== TRY IT ==
After locating the line that contains "You are a computer-use agent. Screen", quote it and all lines after it through the end of the entries, and nothing more. Pictures stay out.

== RECORDS SHOWN ==
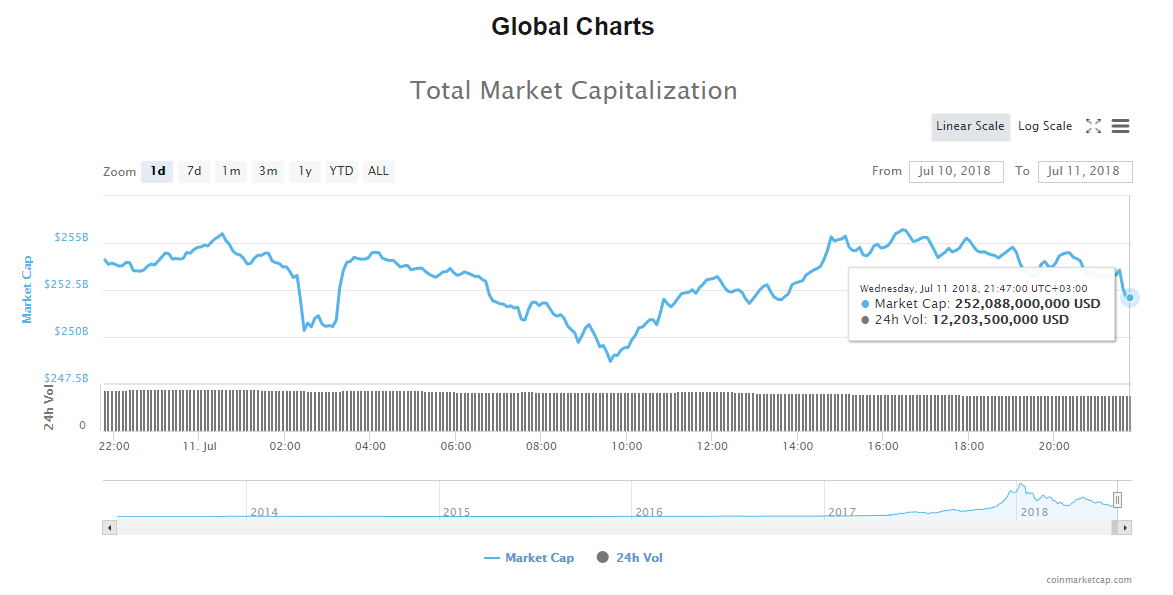This screenshot has width=1173, height=595.
Task: Select Linear Scale
Action: coord(969,126)
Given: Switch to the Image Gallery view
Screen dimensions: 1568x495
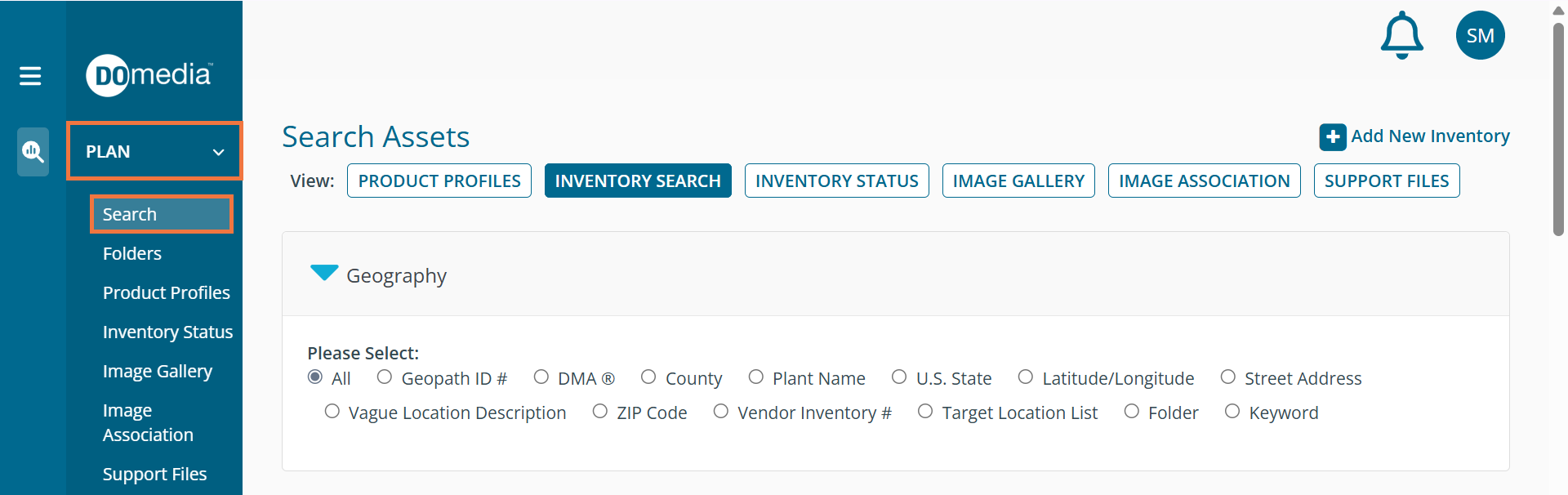Looking at the screenshot, I should click(1018, 181).
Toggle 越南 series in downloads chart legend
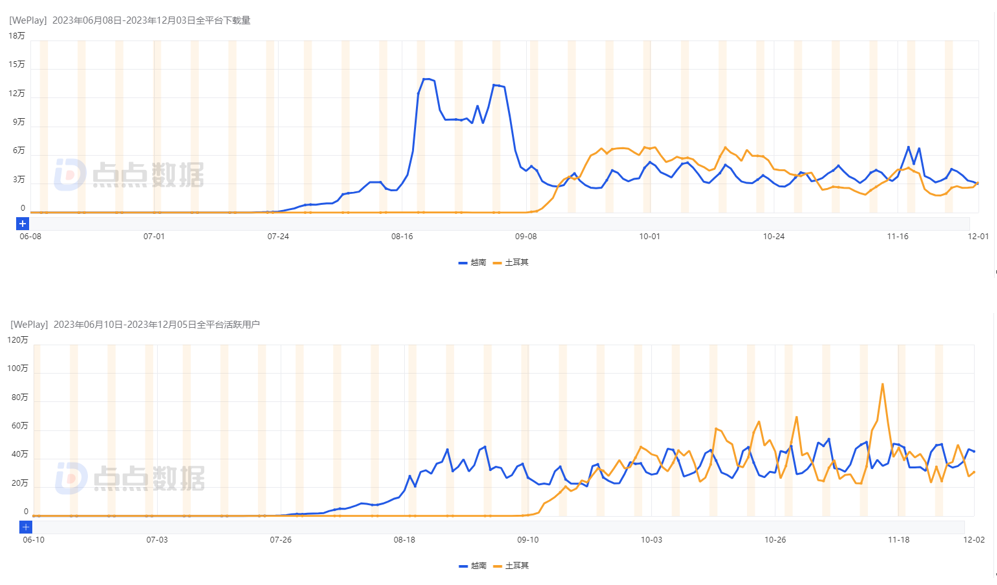997x585 pixels. click(x=472, y=262)
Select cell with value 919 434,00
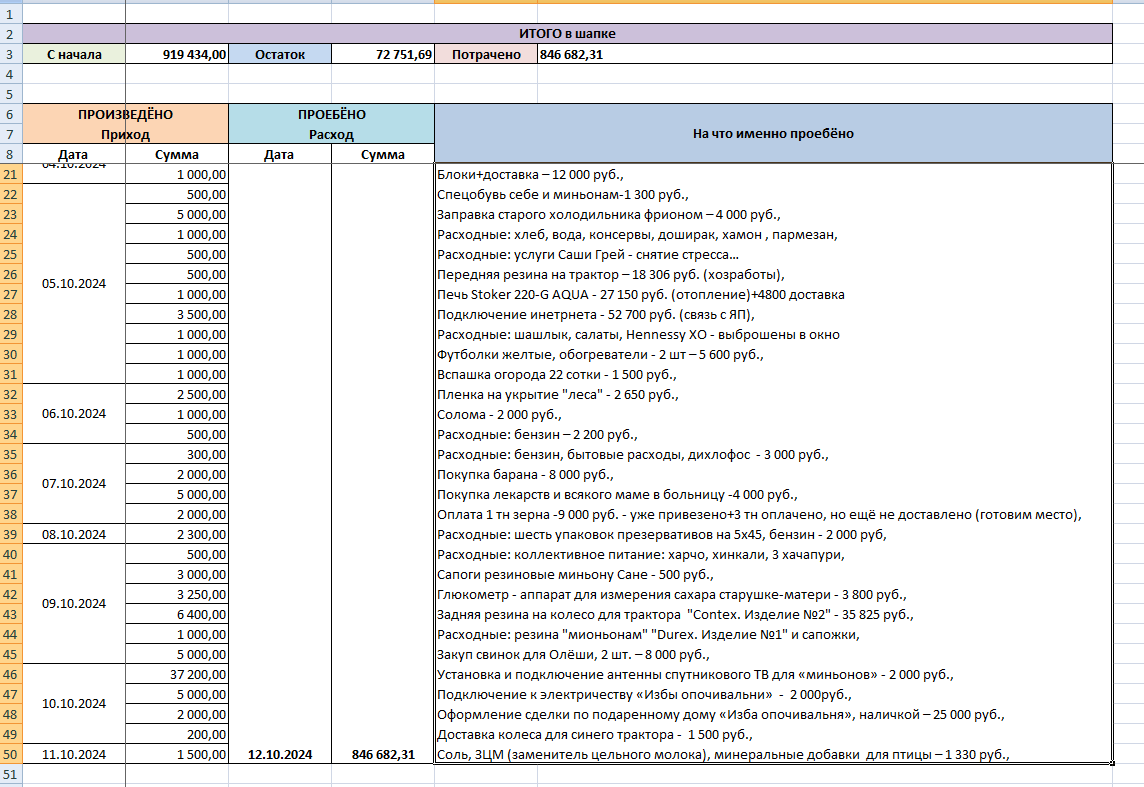 [x=177, y=54]
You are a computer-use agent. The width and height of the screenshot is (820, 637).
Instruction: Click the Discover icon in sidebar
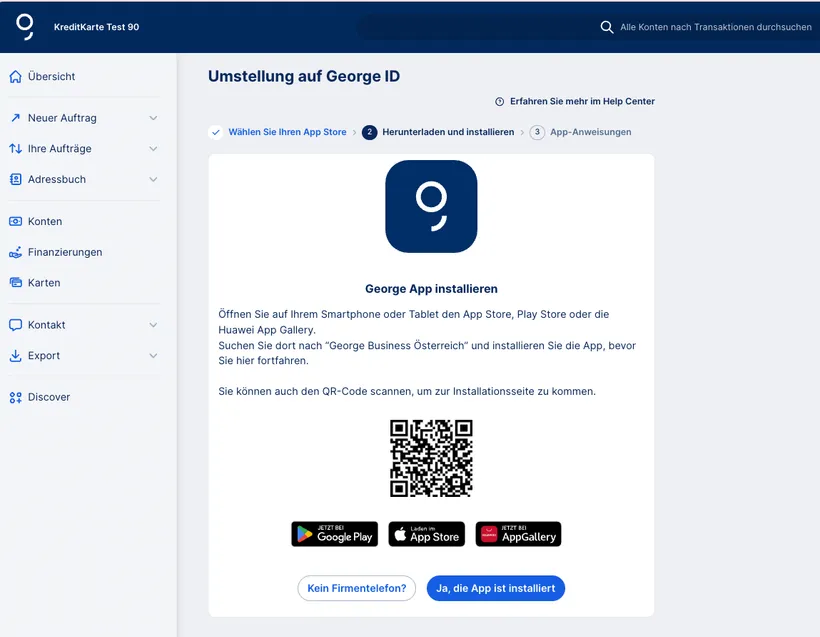[x=15, y=398]
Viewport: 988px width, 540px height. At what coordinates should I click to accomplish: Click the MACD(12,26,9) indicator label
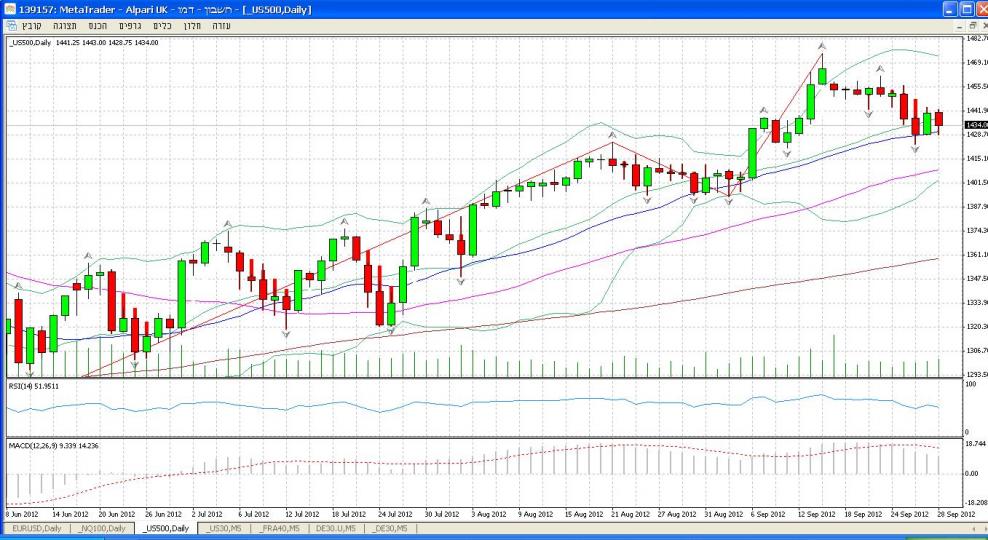[47, 443]
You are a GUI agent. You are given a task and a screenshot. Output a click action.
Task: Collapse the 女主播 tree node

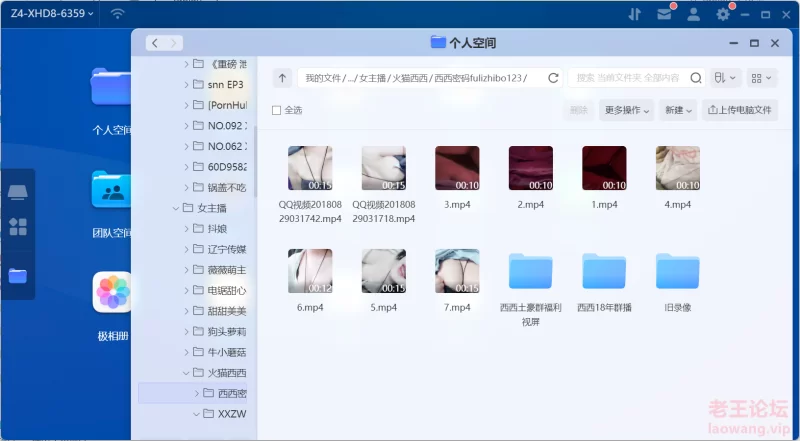click(174, 208)
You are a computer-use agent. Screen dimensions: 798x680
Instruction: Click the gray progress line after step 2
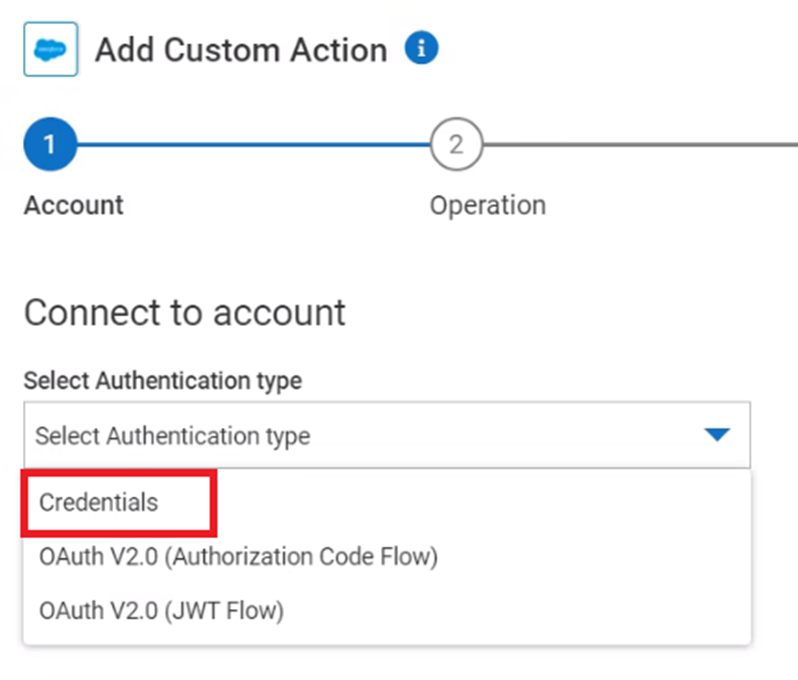[640, 146]
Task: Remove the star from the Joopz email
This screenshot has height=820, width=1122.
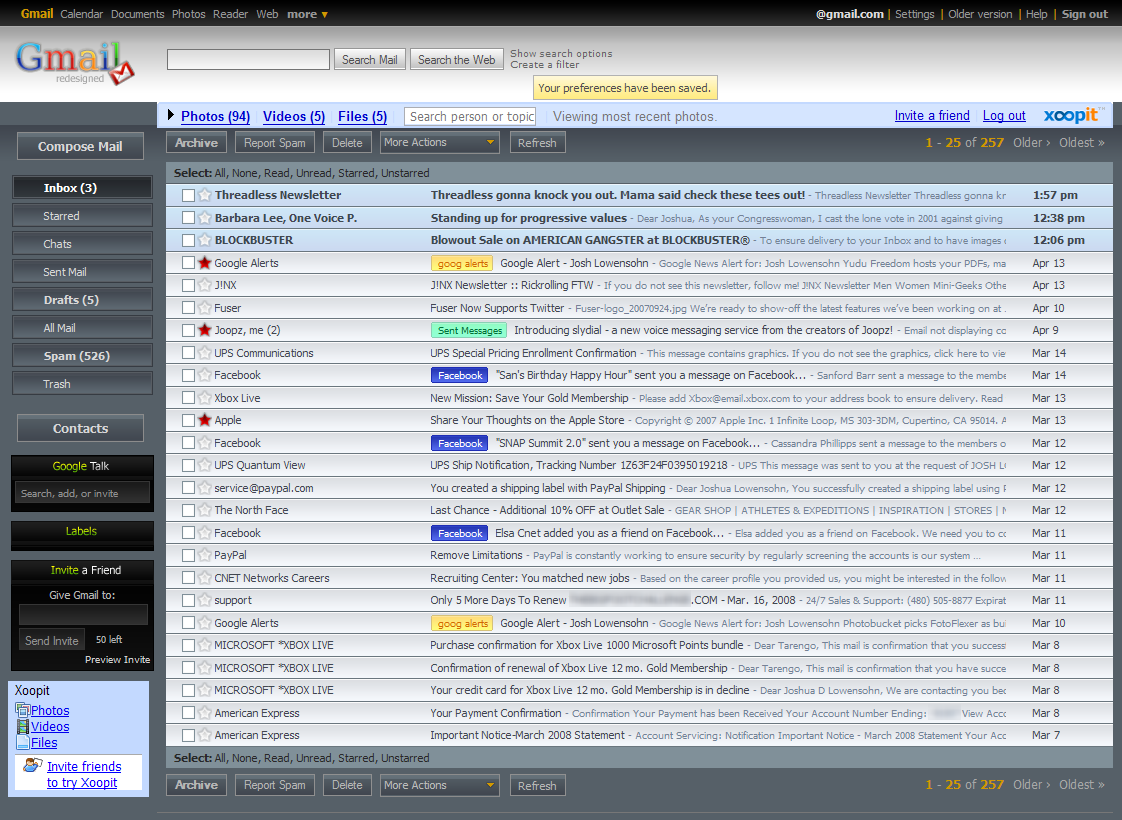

== RESPONSE AREA ==
You are a computer-use agent. Screen dimensions: 798x680
Instruction: Click the gray progress line after step 2
[640, 146]
Task: Remove the star from the Joopz email
This screenshot has height=820, width=1122.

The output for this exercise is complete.